To sack Jose Paseiro, or not
A friend, a foremost sports journalist, called me up last week from Abuja to inform me that he was racing to the office of the Minister of Sports to inform him of his decision to lead a national campaign to sack Jose Paseiro, the Portuguese coach of the Super Eagles. He wanted my urgent opinion.
Of course, I do not take decisions in a hurry or in a panic mode. I also do not swim with the tide of opinion based on emotional or sentimental outbursts, or be part of a mob action baying for the blood of a foreign or local coach, when everything around is skewed against any form of success.

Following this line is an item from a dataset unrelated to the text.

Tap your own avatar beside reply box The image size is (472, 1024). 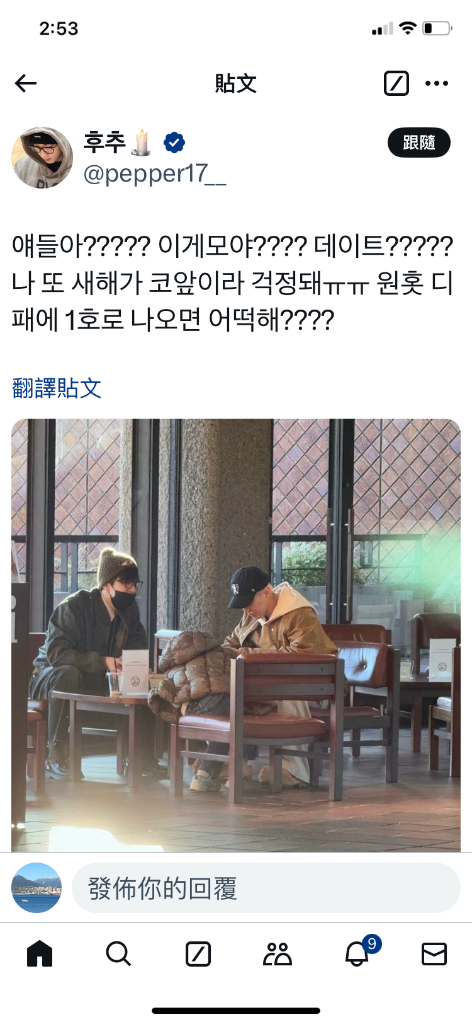[37, 888]
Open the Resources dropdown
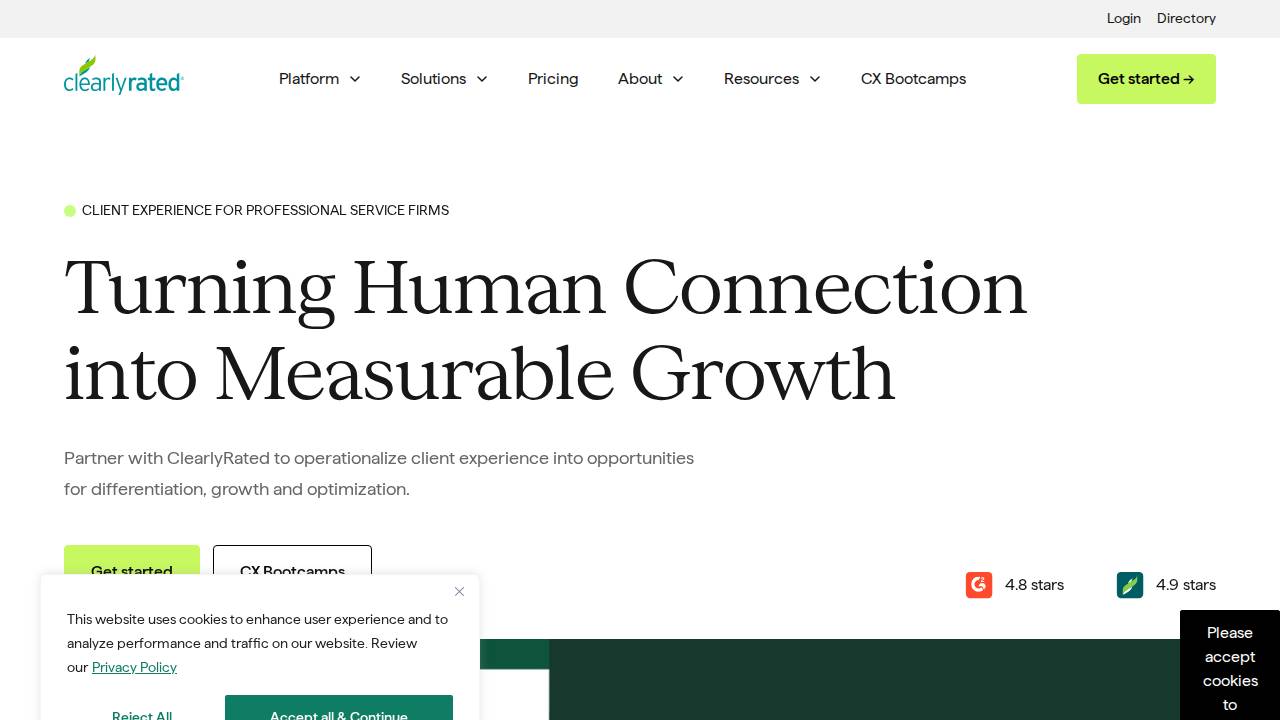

I politely told him I had no opinion yet on the matter and would make it public when I do. That’s what I am doing now.
I have traversed a similar path in the past, and got burnt by the power of narrower interests and personalities that have run and ruined Nigerian football for many years.
The core of the matter is that the Super Eagles are not winning their matches. Even easy ones. As far the people are concerned, these last two drawn matches are ‘failures’ and someone must pay for them.
That person is Jose Paseiro.
I won’t completely fall for such sentiments now.
The Super Eagles should win AFCON 2024.
They should also qualify for the 2026 FIFA World Cup.
Let’s look at some of the issues that can truncate these goals.
Domestic Nigerian football.
There is no depth to the country’s domestic football. They were neglected for too long by successive football federation boards. The boards concentrated on the more personally ‘lucrative’ Super Eagles.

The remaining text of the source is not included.